McDowell County fire investigators, along with the State Bureau of Investigation, have concluded the fire was accidental and originated in the kitchen, said Mark Turner, head of the Mecklenburg County Council. Belk Dining Hall was the hub of the 1,250-acre Camp Grimes, which is just north of Shelby in the foothills of McDowell County. Turner calls the building “iconic,” noting it was a central part of countless camp traditions.
“The memories built over the last 40 years are steeped deep within our community and this is a tremendous emotional loss to our Scouting family,” Turner said in a statement, noting historical memorabilia and a hand carved entrance erected in 1976 were among the losses.

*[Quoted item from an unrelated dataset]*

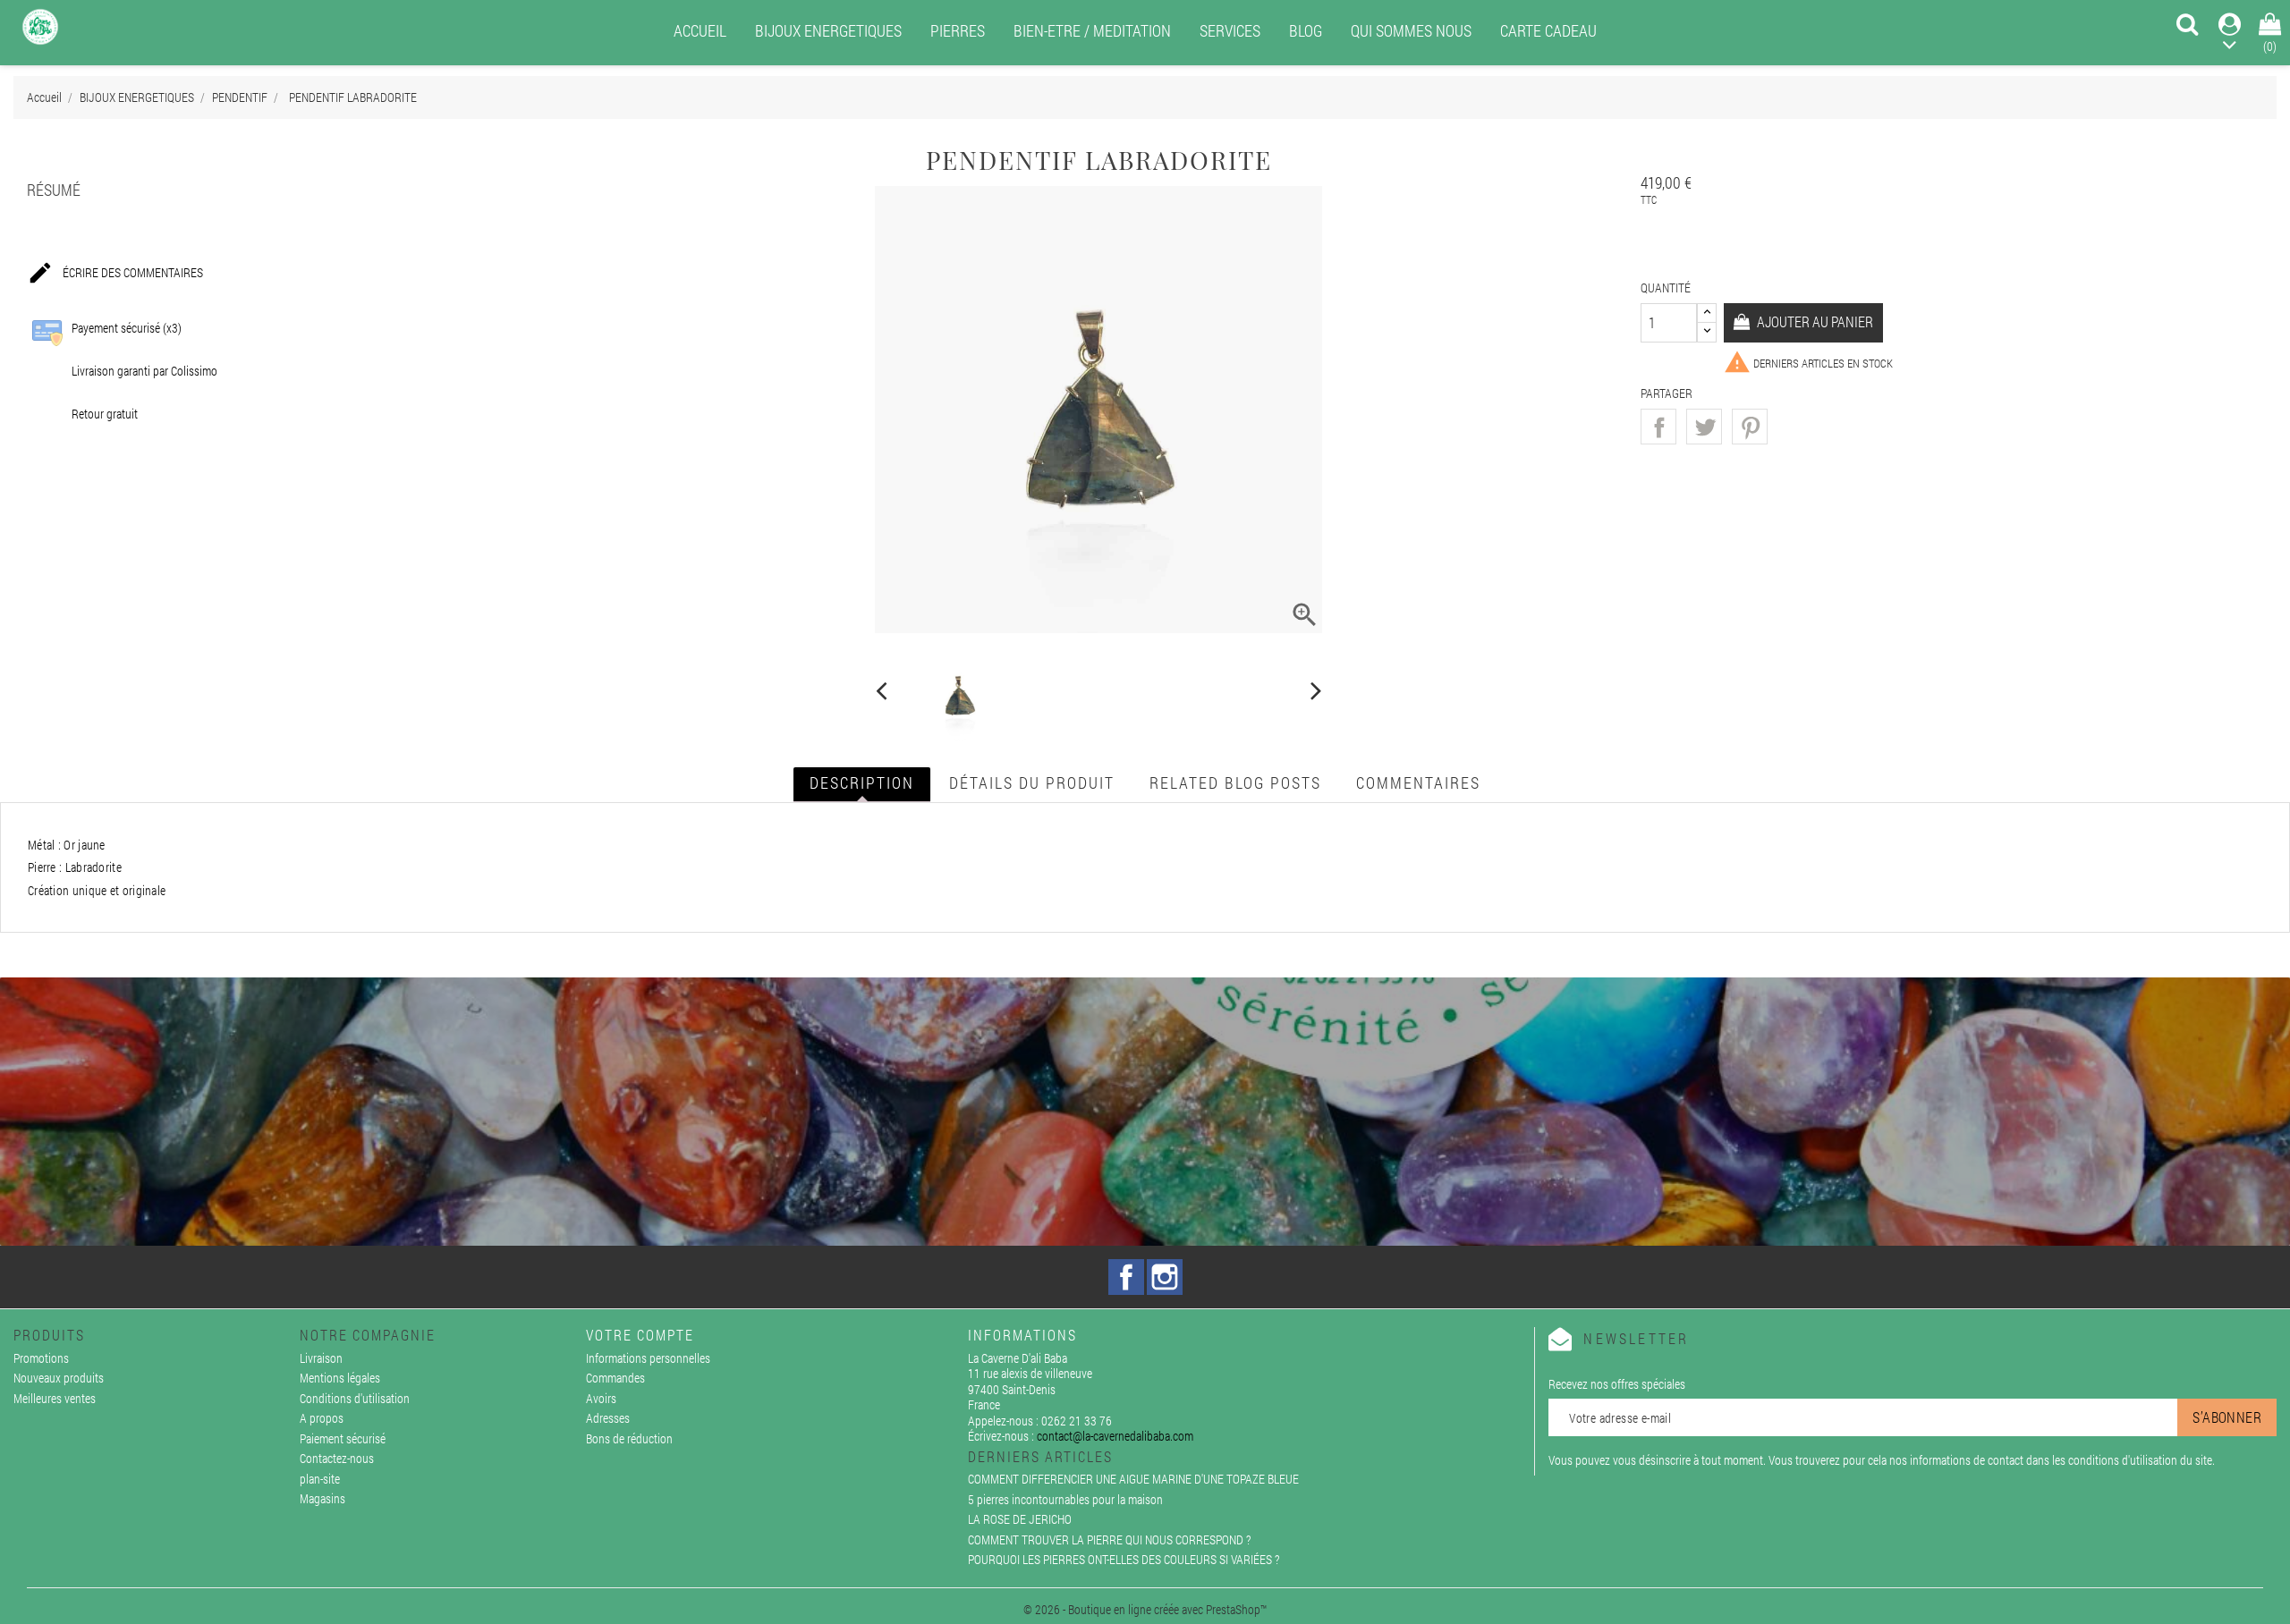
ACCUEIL (700, 30)
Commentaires (1418, 782)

“Structures can be rebuilt, but we lost some items that can never be replaced...The memorabilia has taken decades to gather, but we know deep inside we will begin to build our new memories and traditions.”
One of the chief problems facing the council now, he says, is that a replacement dining hall must be built to different standards.
Belk Dining Hall was not insulated and didn’t have heat or air conditioning. It also proved to be too small (seating only 400) as the popularity of the camp grew to 40,000 camper nights annually. The plan now, Turner says, is to build an expanded hall with heat and air conditioning. The adjacent open shelter, which sustained fire damage, will also be improved, along with the trading post and laundry facility. Entrances to the entire central complex will be improved.
The fire that destroyed the dining hall was discovered at 6:30 p.m. Sunday. The building was a total loss, but firefighters arrived in time to keep it from spreading to other parts of the camp, which was made more susceptible to fire by the state’s ongoing drought.